Content starts

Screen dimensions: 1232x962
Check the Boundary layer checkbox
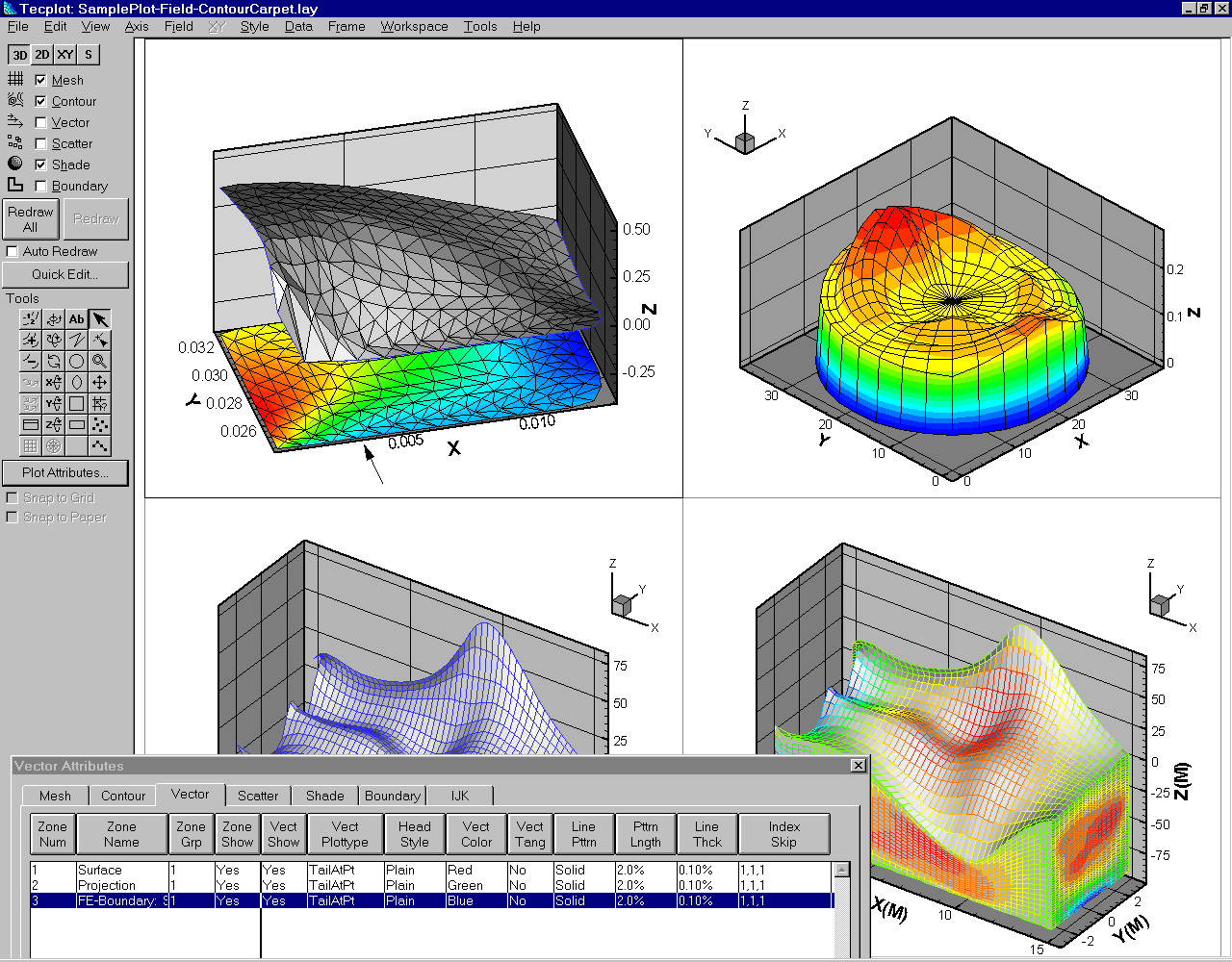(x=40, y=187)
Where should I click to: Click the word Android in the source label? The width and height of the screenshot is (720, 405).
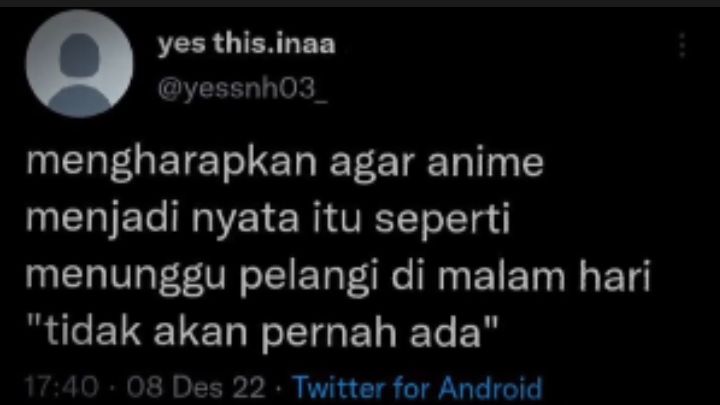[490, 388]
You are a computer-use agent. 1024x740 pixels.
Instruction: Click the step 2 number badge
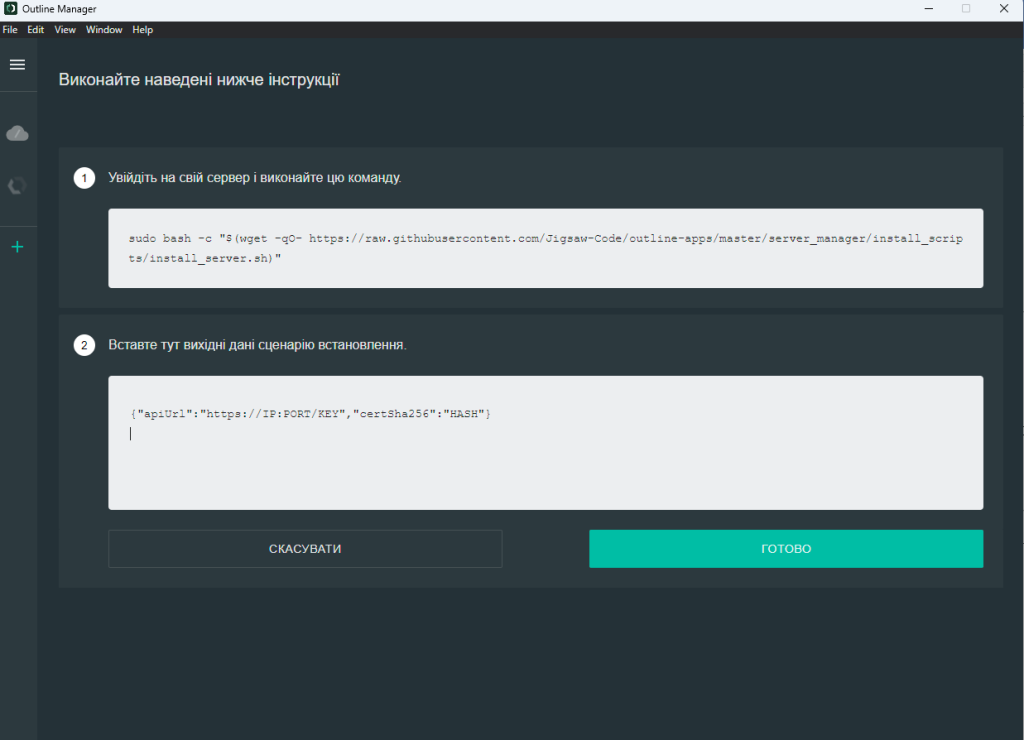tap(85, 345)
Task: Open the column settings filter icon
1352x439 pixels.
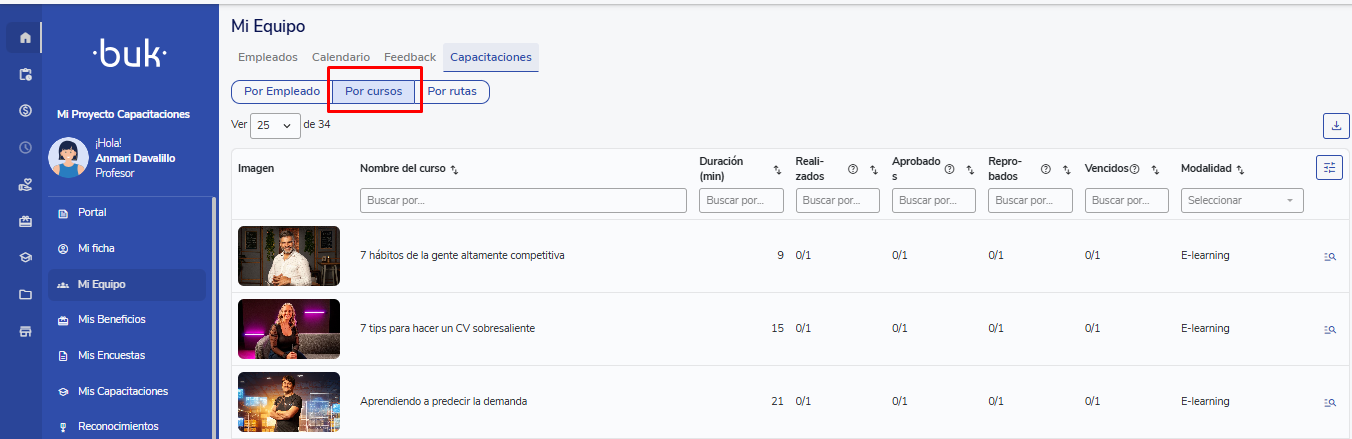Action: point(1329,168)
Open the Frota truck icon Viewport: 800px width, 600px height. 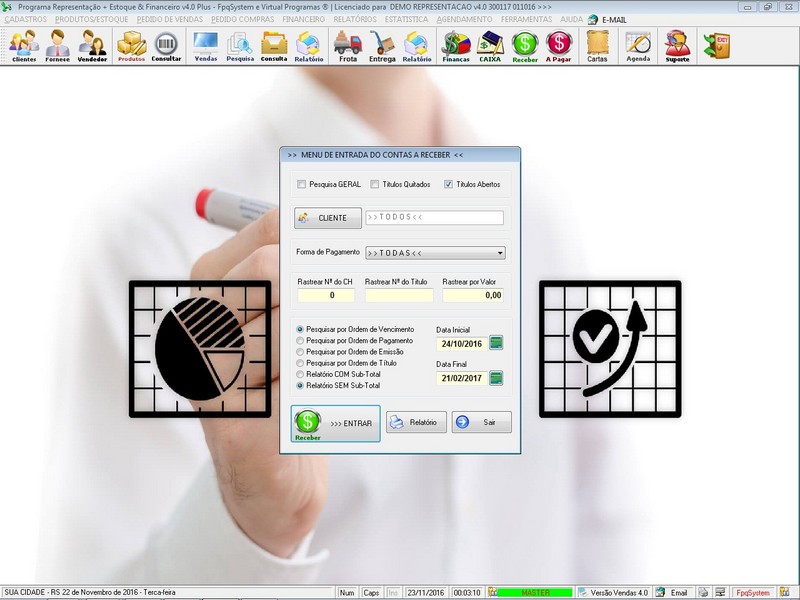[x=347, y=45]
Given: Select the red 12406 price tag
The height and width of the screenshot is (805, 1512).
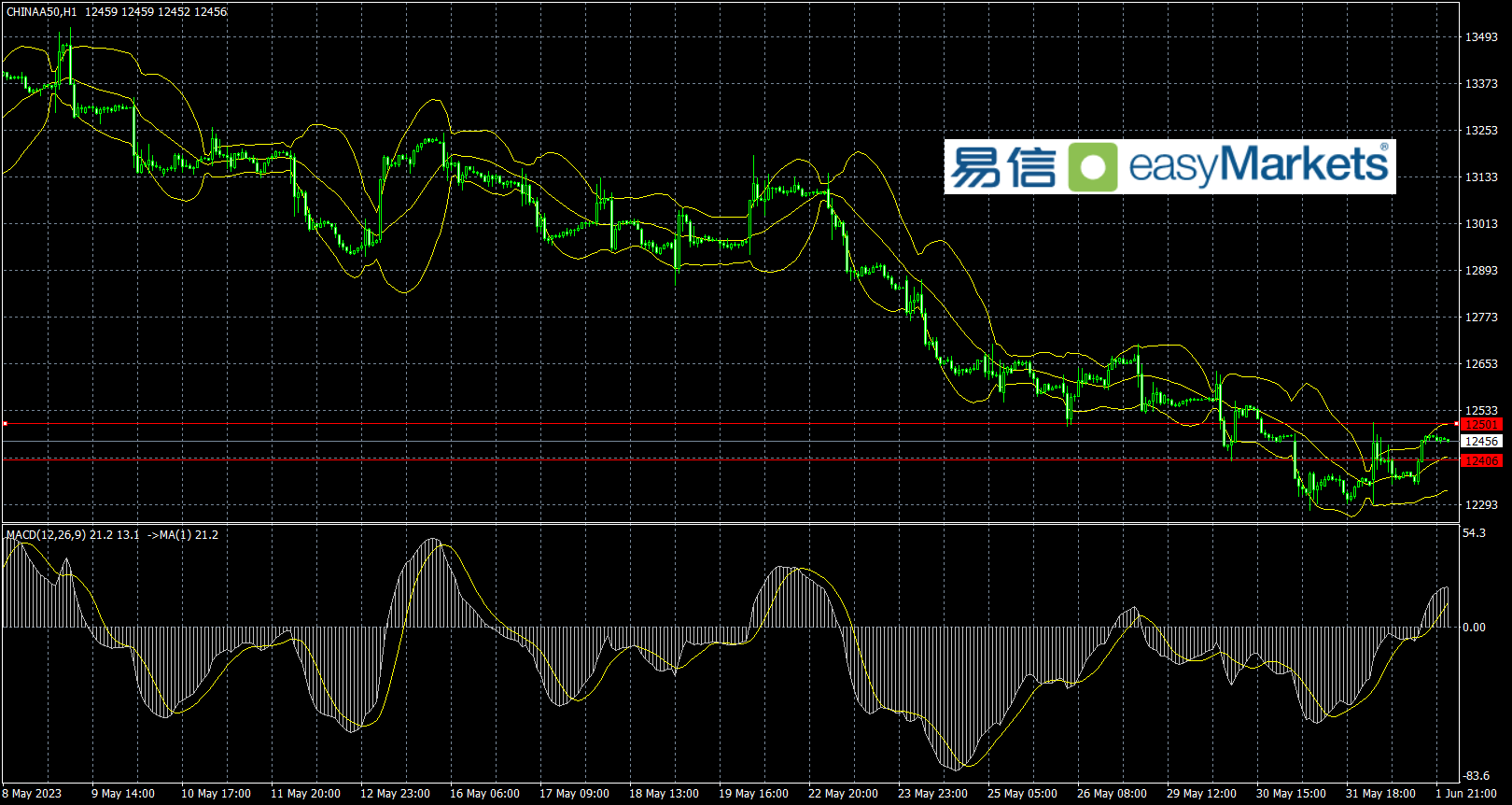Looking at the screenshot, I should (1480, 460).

Content ends

Reproduce the opening lines of the material above exactly, ending with the line that contains "You are a computer-use". Omit every picture.

- _PROBLEM SOLUTION_
Screen dimensions: 1232x962
Check the Boundary layer checkbox
(x=40, y=187)
Where should I click to: Click the word Android in the source label? The width and height of the screenshot is (720, 405).
[490, 388]
You are a computer-use agent. 1024x740 pixels.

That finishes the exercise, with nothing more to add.